Wow there are some beautiful bumps going on. I feel like my tummy has popped a bit this week and my pants are seriously tight now too! Is it too early to invest in Maternity work pants?

Xxxx

If you're uncomfortable, buy comfortable clothes! Nobody's going to test you on how long you stayed uncomfortable later ;)

I still have some pelvis pain, but it's slowly improving, so I'm hopeful that I can get through til my appointment next Tuesday. It's so weird for me. I was never super active, but I've always been a walker, and now it hurts to walk more than a short distance.
 
Any of you taken paracetamol and felt bad/worried about it? I was in pain with my gums last night, been having problems since findin out I'm pregnant lol anyway I tried so much brushed my teeth about 3 times, took one paracetamol and still wasn't budging. Tried to sleep and ignore it and it wasn't happening so had to take another even after trying so hard not to. I know iv read paracetamol is safe but it still doesn't stop us worrying. I have my 12week scan booked for 1st September and can't wait for that :D
 
I've taken a Tylenol here and there when I've been really miserable (I think they're the same active drug). I always feel a little wrong taking it, but sometimes you just need something. I'm careful to take as small a dose as possible and take it as infrequently as possible, but if the choice is to take a drug that the midwife says is safe, or lie in the dark for six hours hoping the headache will go away, or barely manage walking around the house to let the dogs out or use the bathroom, drugs it is!
 
So good morning everyone! Sorry it's taken me a couple of days to get back to you all and thankyou so much for all the good thoughts and wishes.

Great to see some bump pics girls!! I'm loving how cute these pics are getting!!

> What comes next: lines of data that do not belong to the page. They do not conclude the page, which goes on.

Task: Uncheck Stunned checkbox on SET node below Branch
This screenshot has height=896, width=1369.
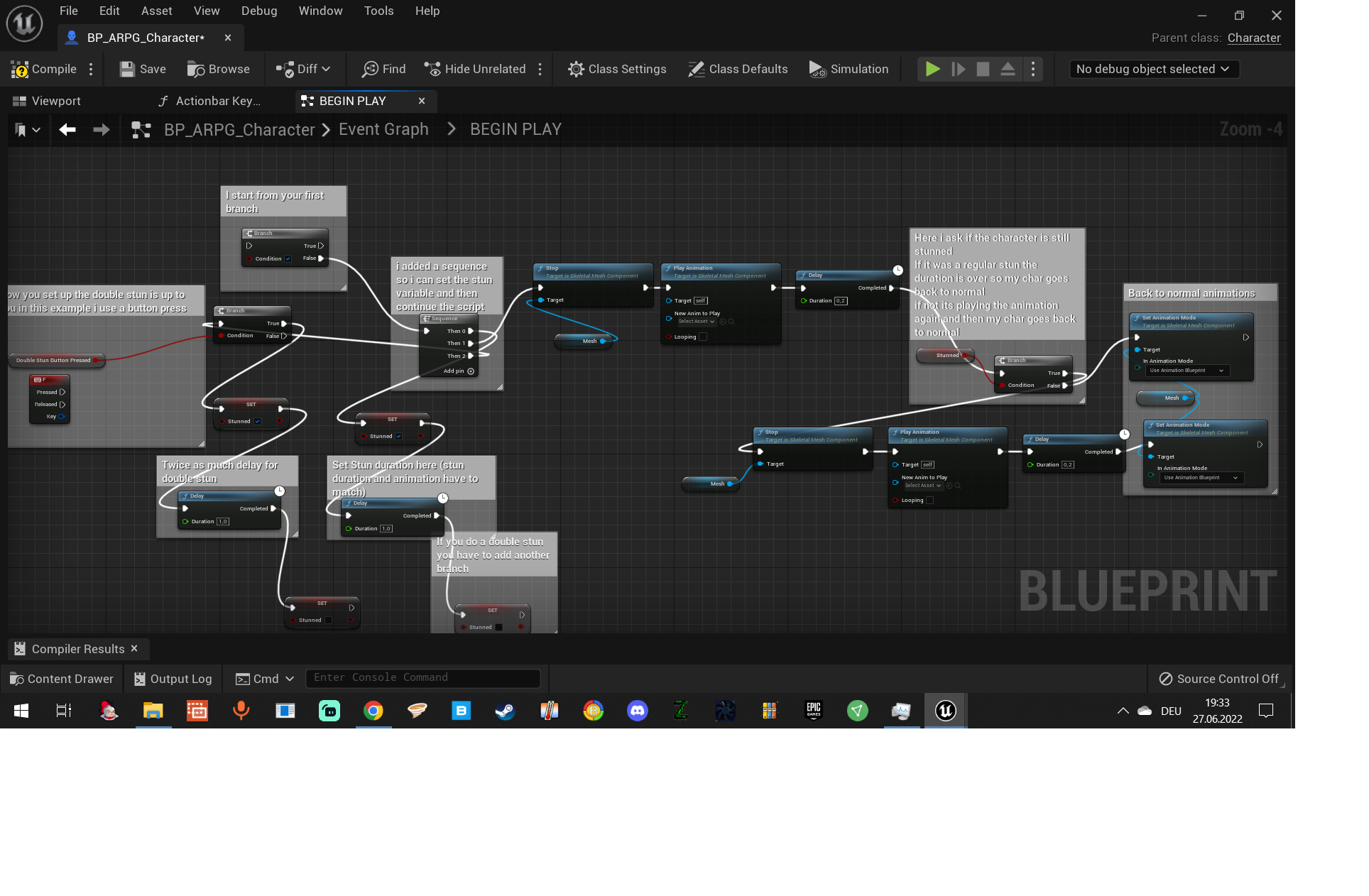Action: click(x=257, y=421)
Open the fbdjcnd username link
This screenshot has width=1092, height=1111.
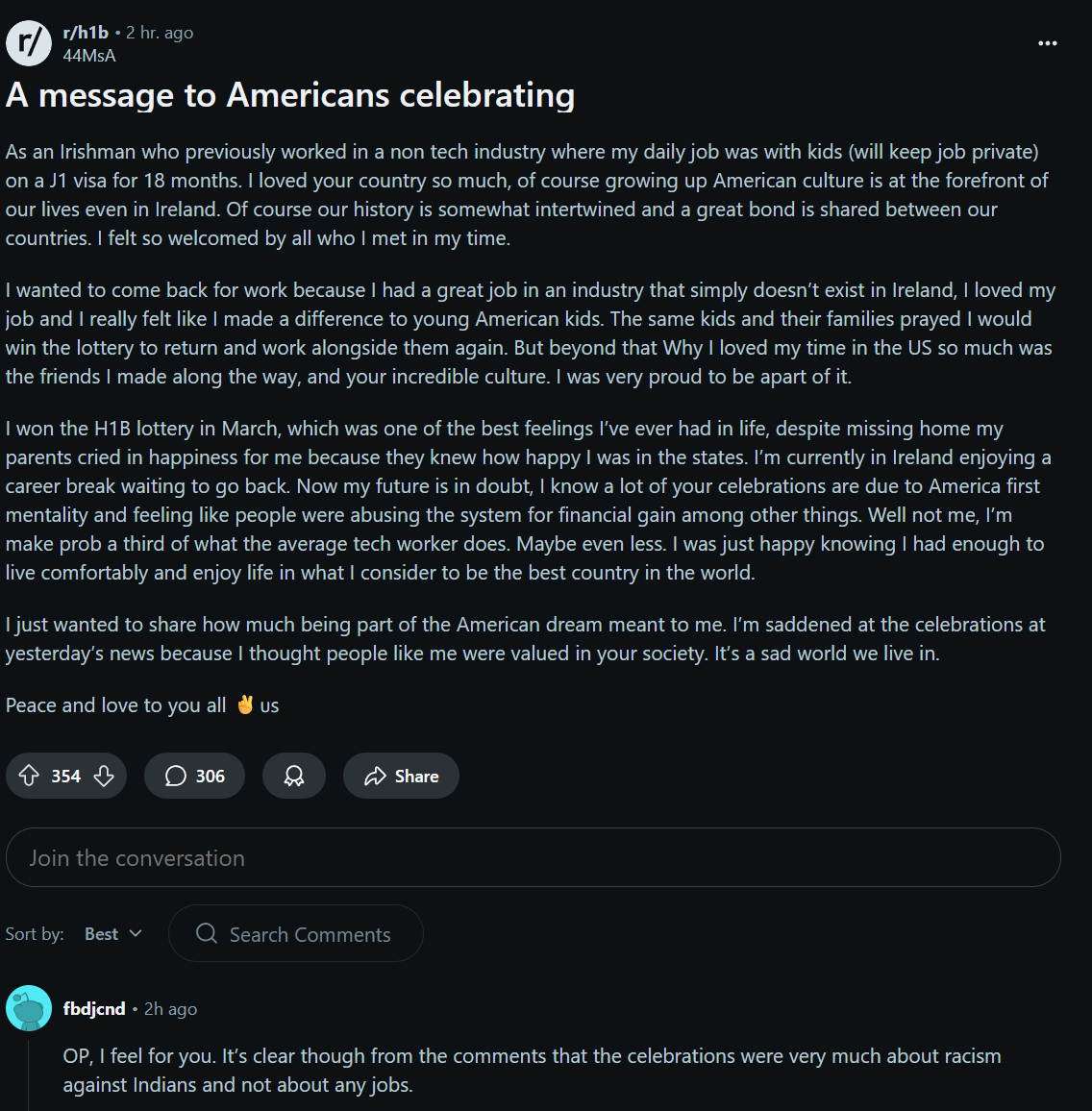94,1009
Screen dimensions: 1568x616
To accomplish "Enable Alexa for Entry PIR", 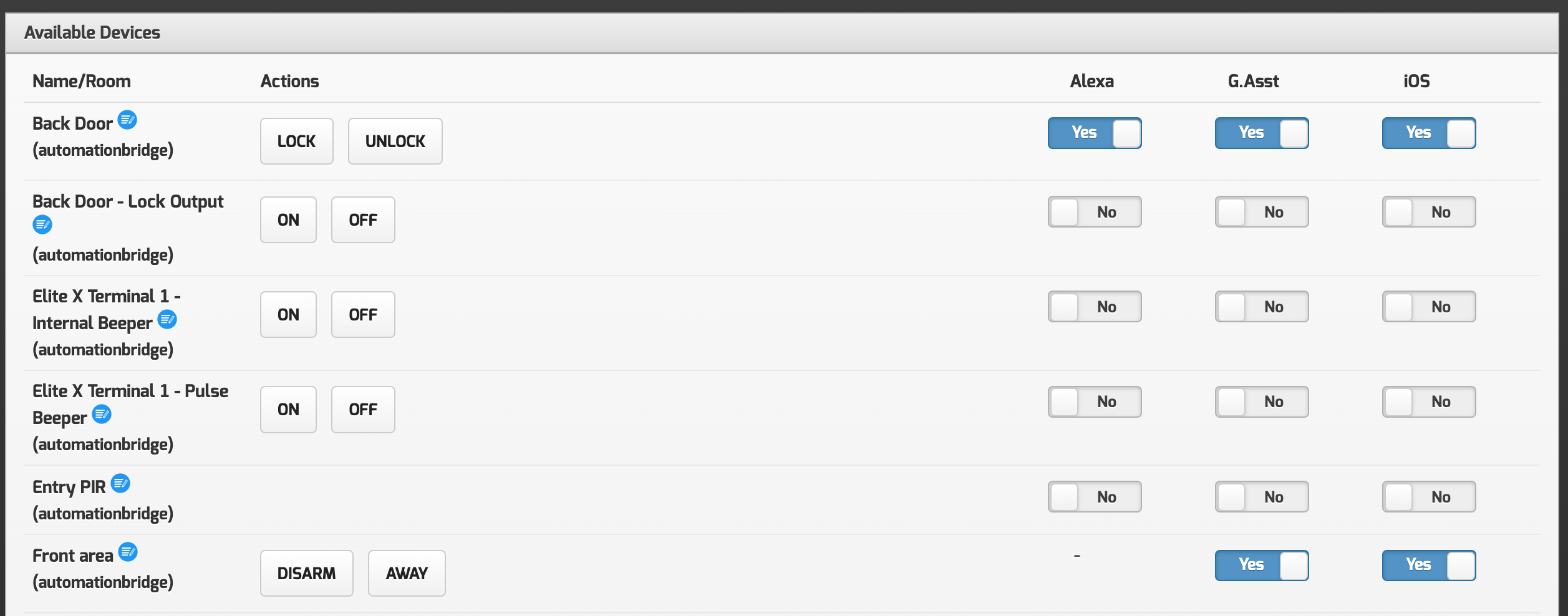I will pyautogui.click(x=1095, y=497).
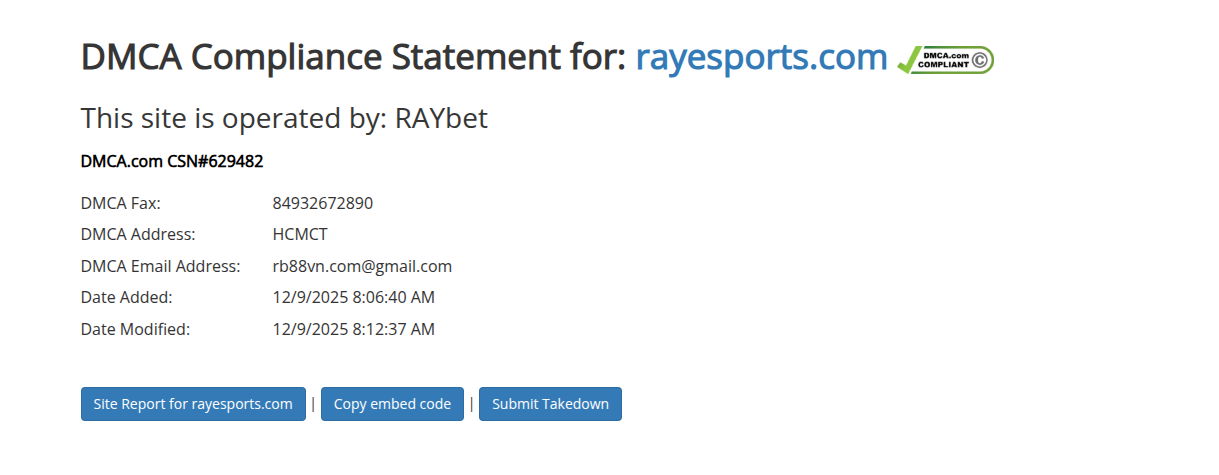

So our epic trip to see the fetomaternal cardiac geneticist (who knew such a subspeciality existed??) went like this... We left Wednesday lunchtime, drove 6 hours to get there, went for an amazing Thai meal which I was sooo excited about but it was weirdly tense waiting to see this guy the next day and worrying about what he would say. On the Thursday we got ourselves to the unit and the got called through... to sit down with a first year resident. I will be honest I was a little gutted after hearing such great things about the place and the team not to see the actual doctor we had been referred to. I shouldn't have worried, she was basically the warm up act! Our appt was nearly 2 1/2 hours with the full team who had reviewed our daughters autopsy report, all of my prenatal bloods from last time, all of our family history and done a full literature search to go through with us.
They were able to tell us our daughter had definitely died suddenly and dramatically from an incredibly rare heart condition which they don't know why it happens, there are no risk factors, it's not genetic, it can just happen. They don't think there is any risk in a subsequent pregnancy because it's not something which tends to happen again. They were extremely reassuring and basically said, look whatever you guys need to stay sane through this pregnacy we will make it work. So we decided that our son who is 3, and me should have an echo (DH had one last year and it's fine) and then this baby will get fetal echos from 22 weeks onwards. But basically that's for our reassurance.
So, I'm not gonna lie it was, as this entire process has been, surreal to sit and wade through autopsy reports and case review studies, BUT I don't think we could have had a better outcome. We cannot change what has already gone before but it would certainly be nice not to happen again!
And then we got back in the car and drove 6 hours home again for the second time in 24 hours while I sat and contemplated my risks of dvt....

Gosh that was an essay but I know loads of you wanted to know, so you might as well get the full story! Thanks for the support and keeping me sane!!
 
Thanks for the update, DrMum. I'm glad to hear it's not a genetic issue!